Any observant tourist to Germany this year would notice that the 500th anniversary of the Protestant Reformation means a great deal to the country. Scores of academic conferences, public lectures, publications, and museum exhibitions are devoted to rediscovering the fascinating world and figures of the Reformation era, as well as its cultural, religious, and political legacies in Europe and beyond.
Despite all this, however, few in Europe see the relevance of the Protestant Reformers’ theological and spiritual vision for today. Many dismiss their doctrinal and ecclesial agenda as a mask for furthering the political and economic interests of power-hungry royalty (or, unintentionally, of zealous peasants).
Others blame the Reformation for leading Europe into divisive wars and struggles with disastrous and abiding social consequences. Most Europeans view the Reformers’ beliefs as intolerant, passé, and petty.
With few exceptions, Europe’s churches more or less agree.

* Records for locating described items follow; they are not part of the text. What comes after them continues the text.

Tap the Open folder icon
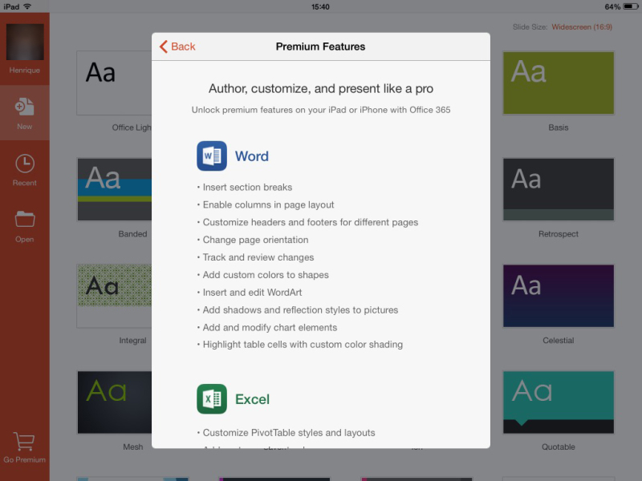Viewport: 642px width, 481px height. tap(25, 219)
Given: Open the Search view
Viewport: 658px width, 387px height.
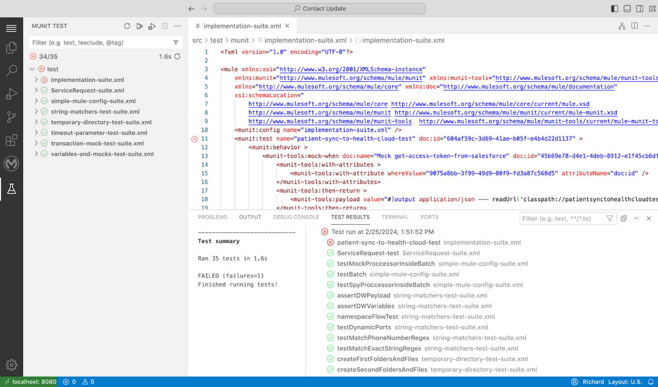Looking at the screenshot, I should [11, 71].
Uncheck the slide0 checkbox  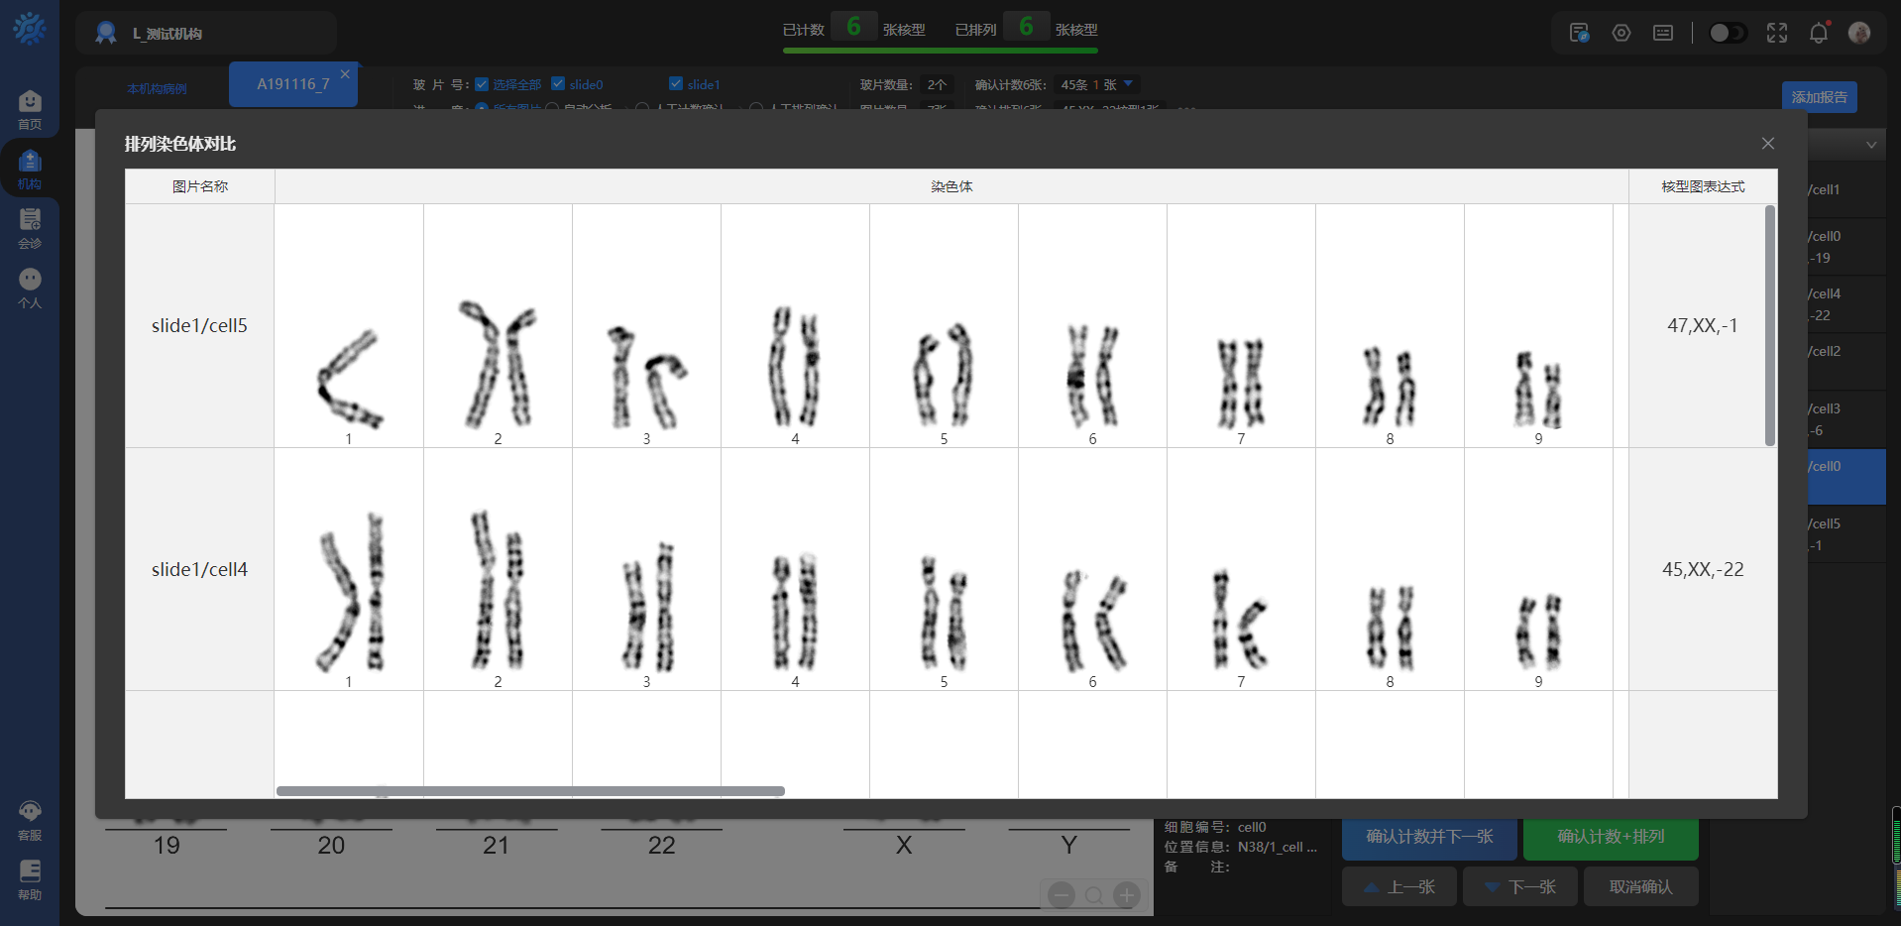[x=558, y=84]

To advance ecumenical relationships with Catholics, the EKD will officially commemorate the anniversary as a Christusfest (festival of Christ) rather than celebrate it with the label “Reformation.”
There’s little cause for celebration anyway, as most churches have long abandoned—or, at least, significantly revised—the Reformation’s core doctrines: sola Scriptura, sola gratia, sola fide, solus Christus, and soli Deo gloria. While the Roman Catholic church still officially rejects Scripture alone, European Protestant church leaders and university theology faculty now place the authority of human reason, the claims of higher criticism, and individual conscience over Scripture. Grace alone is of little consequence in an age when ministers minimize sin and maximize humanity’s inherent goodness and free will.
It appears Erasmus won the debate with Luther over the bondage of the will after all. Faith alone and Christ alone have been replaced by the supposedly humbler positions of “We don’t know” and “Many paths lead to God.” And soli Deo gloria is the forgotten sola, known in Germany today only through the SDG inscribed under Johann Sebastian Bach’s compositions.
Even the bulk of Europe’s evangelicals and free churches (i.e., those without ties to the state) see little use for the theology of the Reformation.
The Reformers’ quest for biblical and spiritual depth has been substituted for deep anti-intellectualism and shallow experientialism.
Ministers have largely traded the Reformers’ emphasis on the Christ-centered preaching of the Word for theater performances and moralistic guidelines, and the Protestant doctrine of the priesthood of all believers has warped into therapeutic individualism. Our prayer is that the same great God who sparked the Reformation 500 years ago would renew post-Christian German-speaking Europe, as well as many other regions around the globe.